Приглашённые расселись в точном соответствии с уровнем военных действий: лицедеи – у стены, через проход, ближе к окнам, – «памятники», на первых рядах – их и наши запевалы, второй и третий состав – в глубине, там же и группы поддержки. У нас в этой группе, как всегда, был Николай Филиппович Луканёв. Мы все испытывали волнение, даже нервничали. Наши противники хранили презрительное спокойствие и в нашу сторону не глядели.
Так прошло несколько минут – Жучкова не было. Мы то и дело взглядывали на входную дверь, ожидая его прихода. Но когда это ожидание стало казаться затянувшимся, совершенно неожиданно и бесшумно распахнулась совсем другая дверь – напротив нас, в стене за столом для президиума, под портретом Ленина. И оттуда, как явление высшего порядка, воздвигся Анатолий Иванович Жучков – высокий, стройный, в светлом пиджаке, пронзающий всех суровым взором голубых глаз.

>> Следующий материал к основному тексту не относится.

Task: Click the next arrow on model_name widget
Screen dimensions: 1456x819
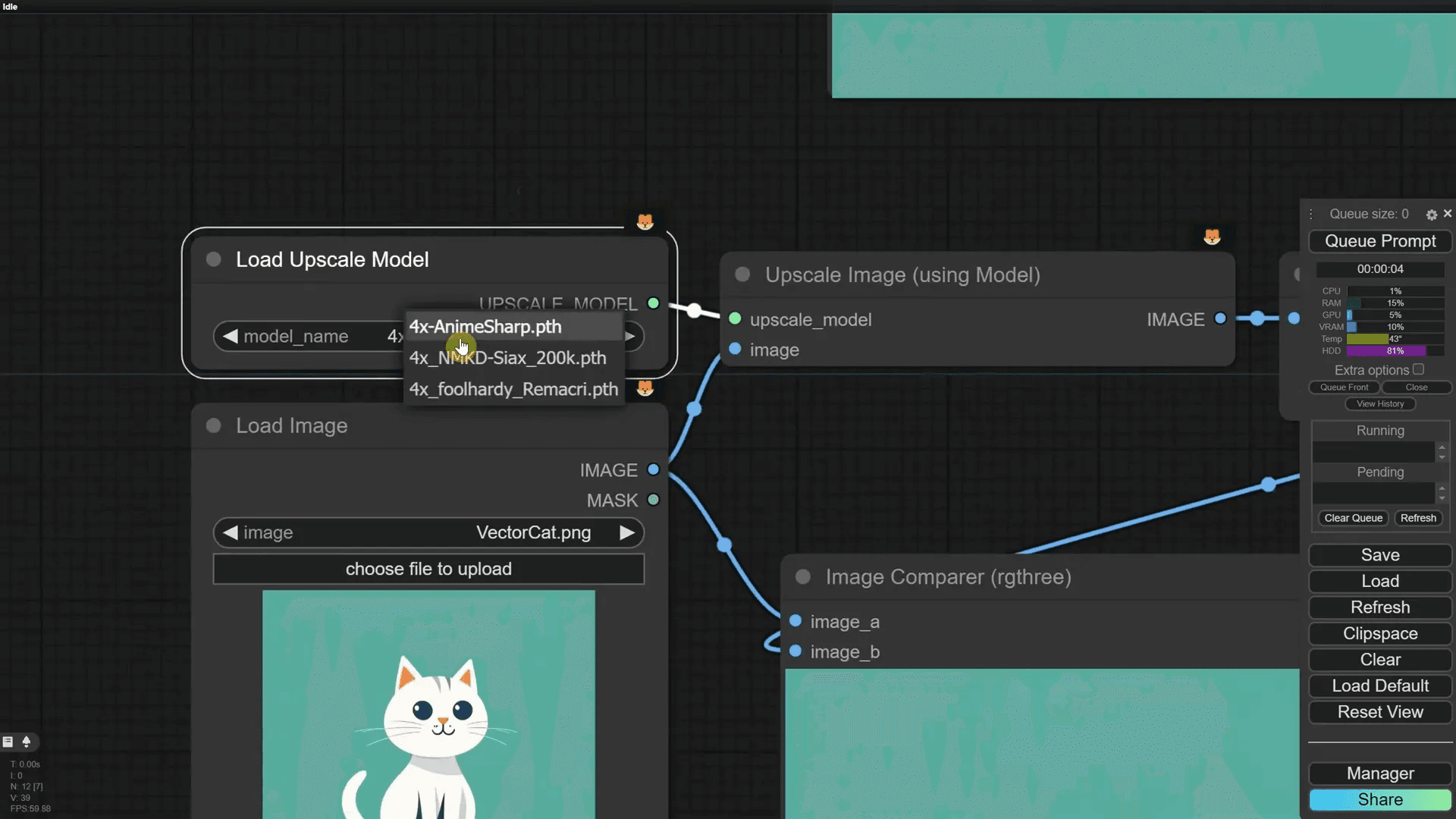Action: coord(630,336)
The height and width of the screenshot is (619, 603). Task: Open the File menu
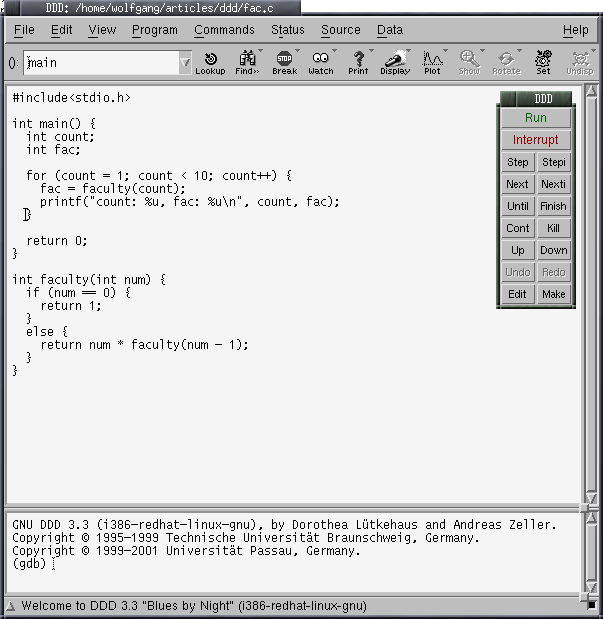coord(25,30)
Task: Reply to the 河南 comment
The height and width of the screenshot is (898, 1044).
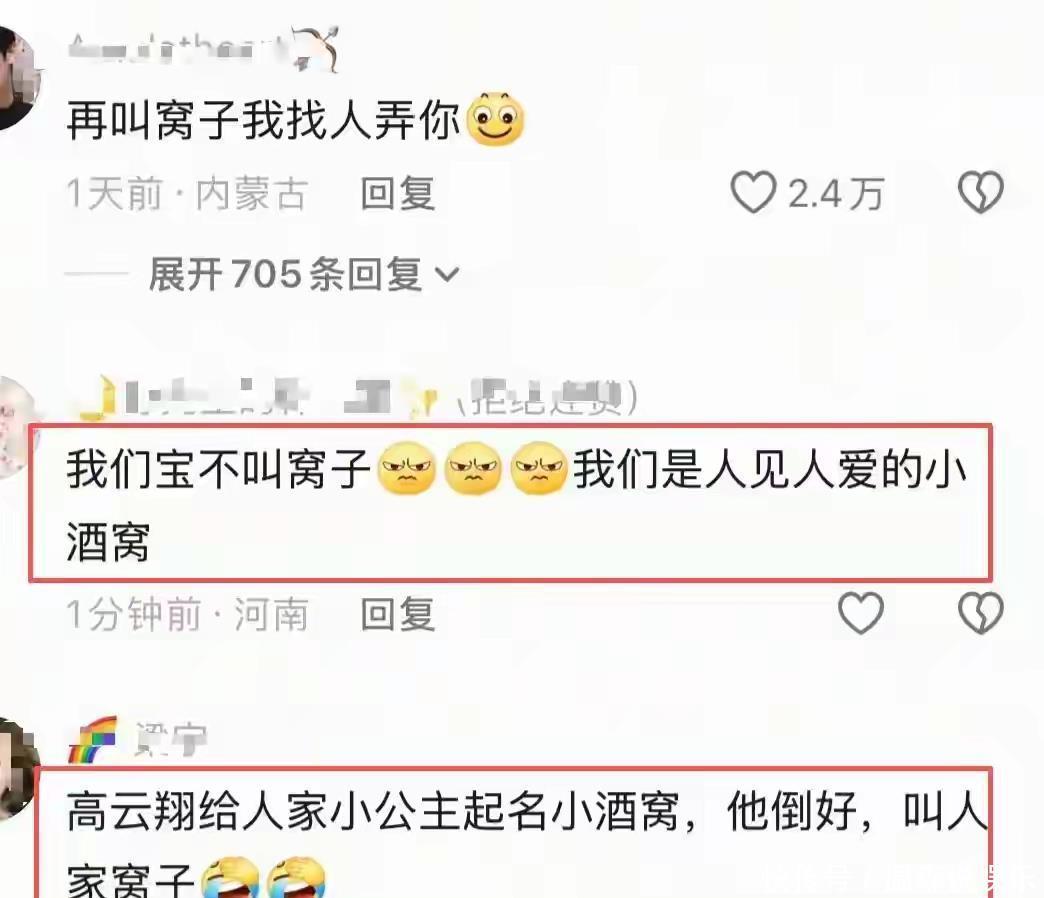Action: coord(397,614)
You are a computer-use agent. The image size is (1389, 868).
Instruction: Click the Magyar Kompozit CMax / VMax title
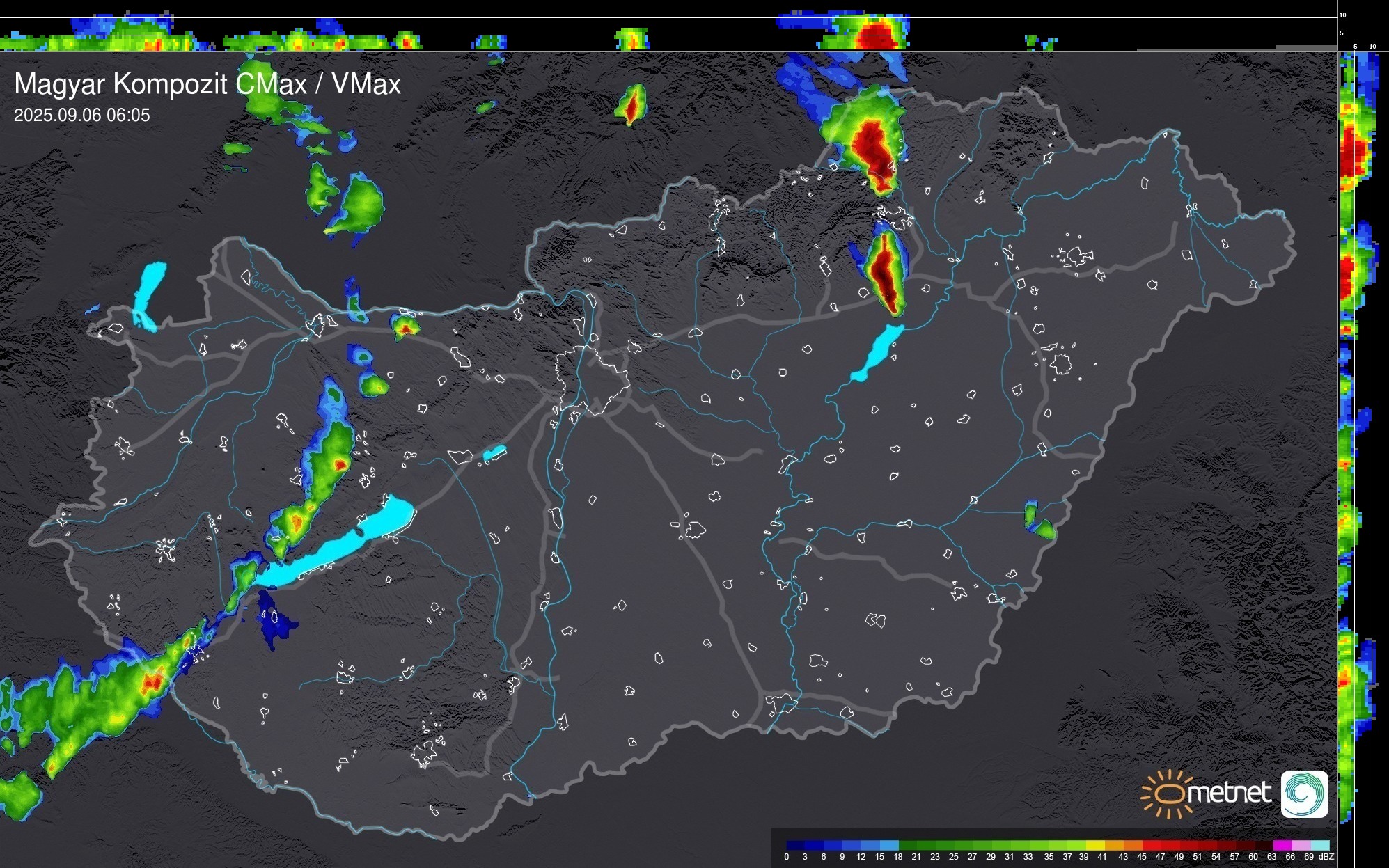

Нисколько не преувеличу впечатления, произведённого этим появлением на нас, людей сугубо неполитических. На какие-то секунды повисла полная тишина. Жучков, эти секунды постояв над нами, поздоровался и сел – один – за длинный стол. И предложил начать беседу.
Она проходила почти так же, как все наши предыдущие сборища с «памятниками». Только истерических воплей с их стороны было поменьше. Они держались чётко, слаженно, дружной командой. А у нас опять не было необходимого порядка. Те из нас, кому дали слово, говорили плохо, сбивчиво, завязая в деталях и упуская основное. Кто-то попробовал выкрикивать сзади – и нас чуть не удалили. «Памятники» не скрывали своего превосходства.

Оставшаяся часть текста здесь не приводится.